YANG HARUS DILAKUKAN: Bisakah Anda menyalin secara persis bagian berita tentang wabah COVID-19 di Tiongkok, dimulai dengan "Tiongkok Umumkan Kasus" dan berlanjut hingga "melalui Getty Images)"?

TEKS YANG DIBERIKAN:

Tiongkok Umumkan Kasus Virus Varian Baru Inggris, Sementara Penularan Super Muncul di Beberapa Kota

Seorang petugas kesehatan mengambil sampel usap dari penduduk untuk tes COVID-19 di Shenyang, Tiongkok, pada 2 Januari 2021. (STR / AFP melalui Getty Images)

NICOLE HAO

Wabah virus komunis Tiongkok (COVID-19) di daerah Tiongkok utara terus memburuk selama akhir pekan, dikarenakan pihak berwenang mengumumkan telah mendeteksi pasien yang terinfeksi varian virus baru yang pertama kali muncul di Inggris. Saat bersamaan, penularan yang sangat cepat muncul di beberapa kota.

Baru-baru ini, Kota metropolitan Shanghai dan daerah selatan Provinsi Guangdong masing-masing melaporkan seorang pasien yang dites positif B.1.1.7, jenis virus varian baru dari Inggris.

DATA LATIHAN:
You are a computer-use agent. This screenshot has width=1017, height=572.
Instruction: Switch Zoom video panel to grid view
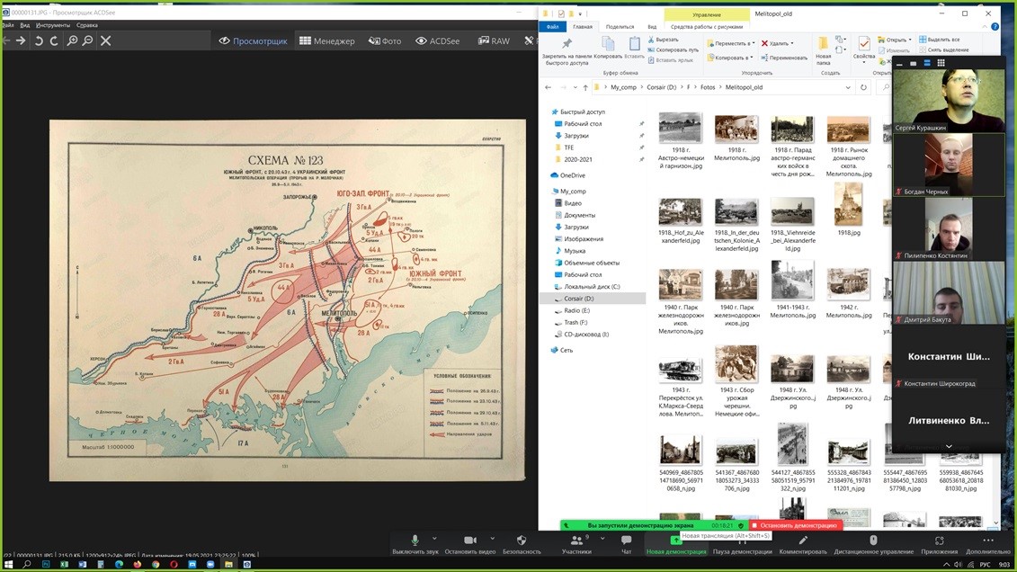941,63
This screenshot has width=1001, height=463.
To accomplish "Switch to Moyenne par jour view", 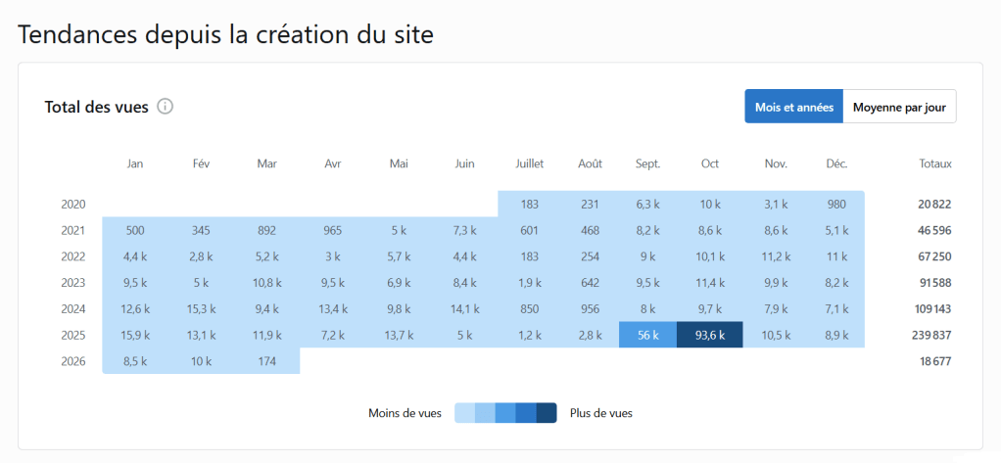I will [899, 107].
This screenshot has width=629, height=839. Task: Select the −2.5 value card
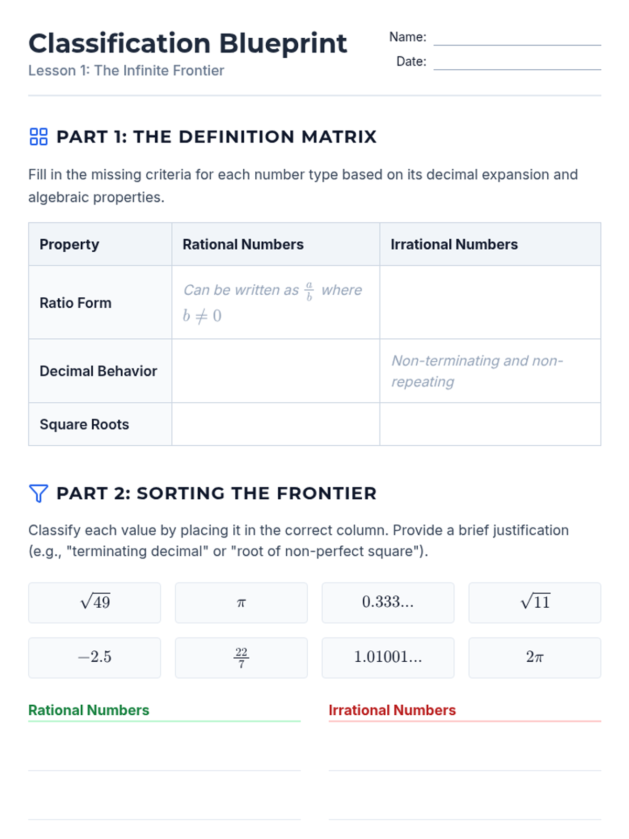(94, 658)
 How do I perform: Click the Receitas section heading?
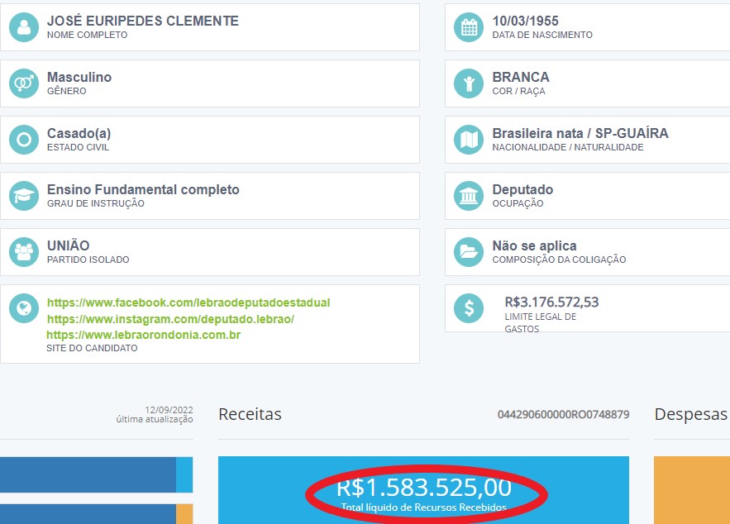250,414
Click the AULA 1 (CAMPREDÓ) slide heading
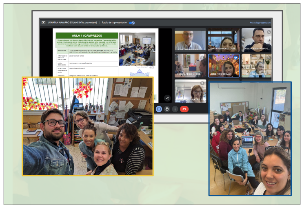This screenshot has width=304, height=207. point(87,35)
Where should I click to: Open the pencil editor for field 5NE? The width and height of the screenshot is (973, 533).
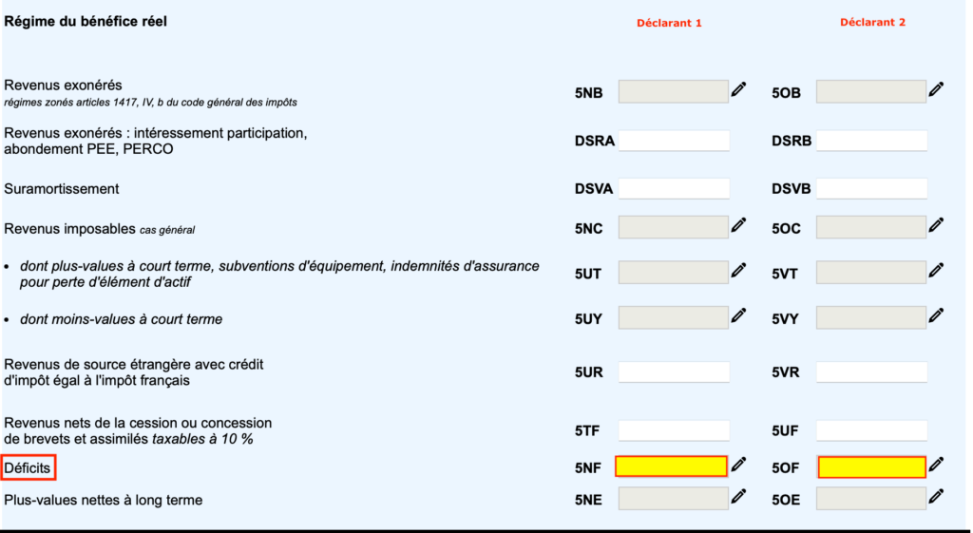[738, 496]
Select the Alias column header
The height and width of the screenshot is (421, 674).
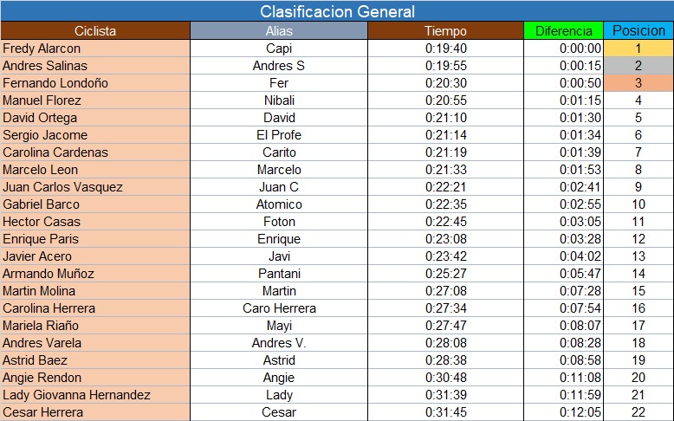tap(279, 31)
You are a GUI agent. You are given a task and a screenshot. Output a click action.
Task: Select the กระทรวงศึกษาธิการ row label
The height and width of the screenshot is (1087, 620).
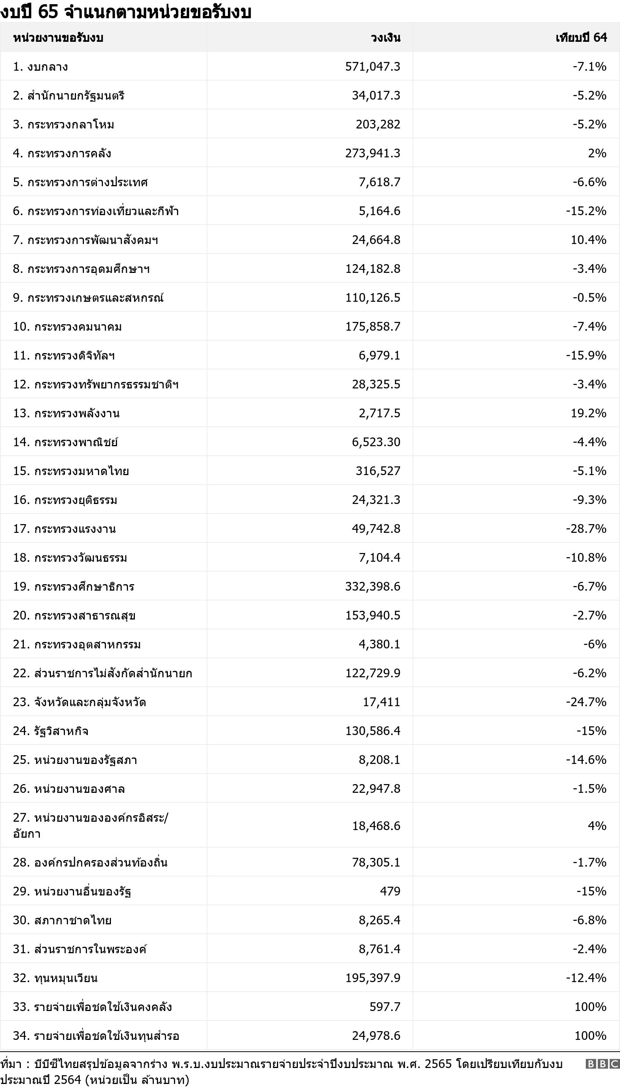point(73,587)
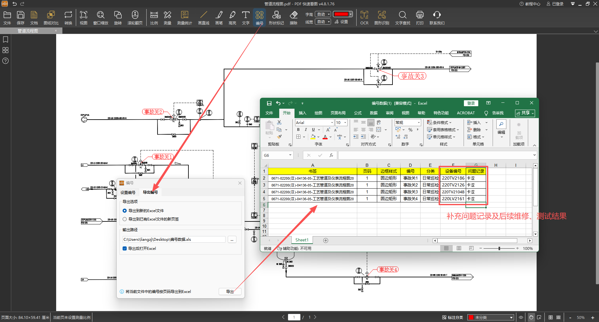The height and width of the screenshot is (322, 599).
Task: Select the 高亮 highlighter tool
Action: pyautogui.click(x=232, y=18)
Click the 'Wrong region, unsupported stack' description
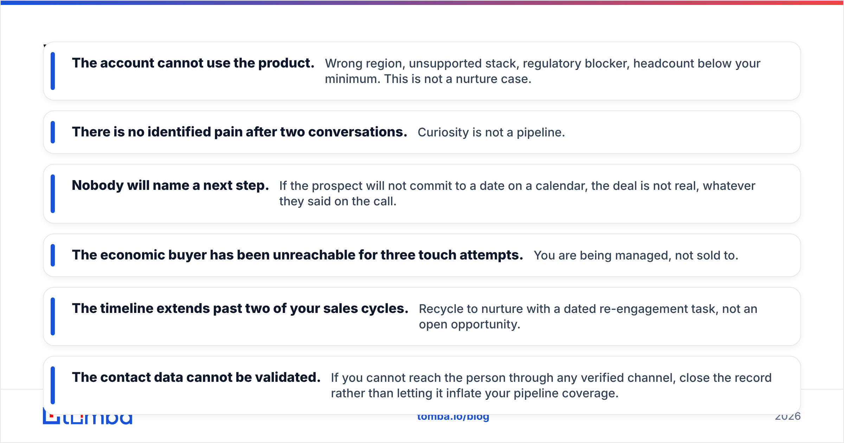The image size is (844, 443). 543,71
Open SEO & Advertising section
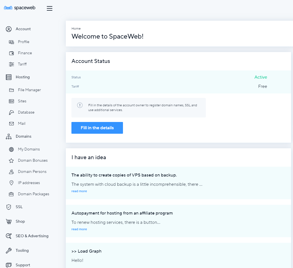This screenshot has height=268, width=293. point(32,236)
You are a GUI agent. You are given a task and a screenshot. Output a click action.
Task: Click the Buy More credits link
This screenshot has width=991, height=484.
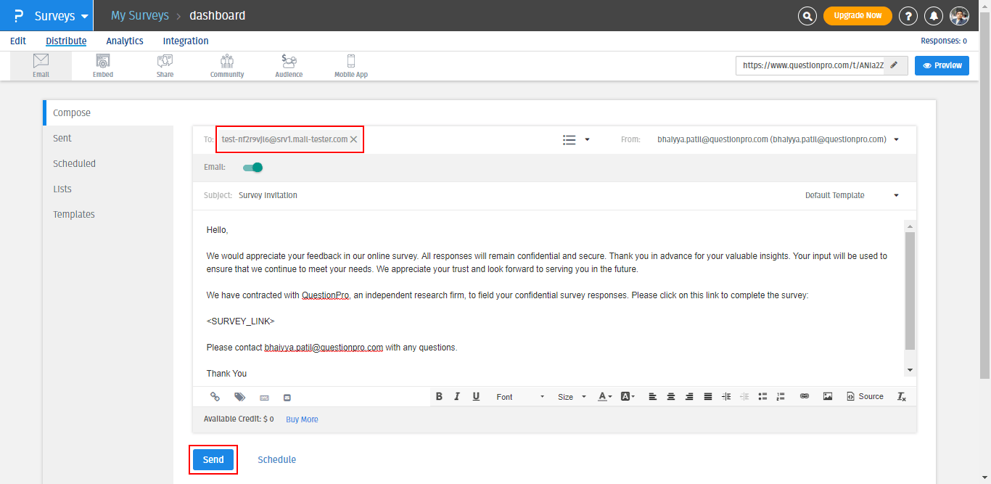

PENYELESAIAN SOAL:
Tiongkok Umumkan Kasus Virus Varian Baru Inggris, Sementara Penularan Super Muncul di Beberapa Kota

Seorang petugas kesehatan mengambil sampel usap dari penduduk untuk tes COVID-19 di Shenyang, Tiongkok, pada 2 Januari 2021. (STR / AFP melalui Getty Images)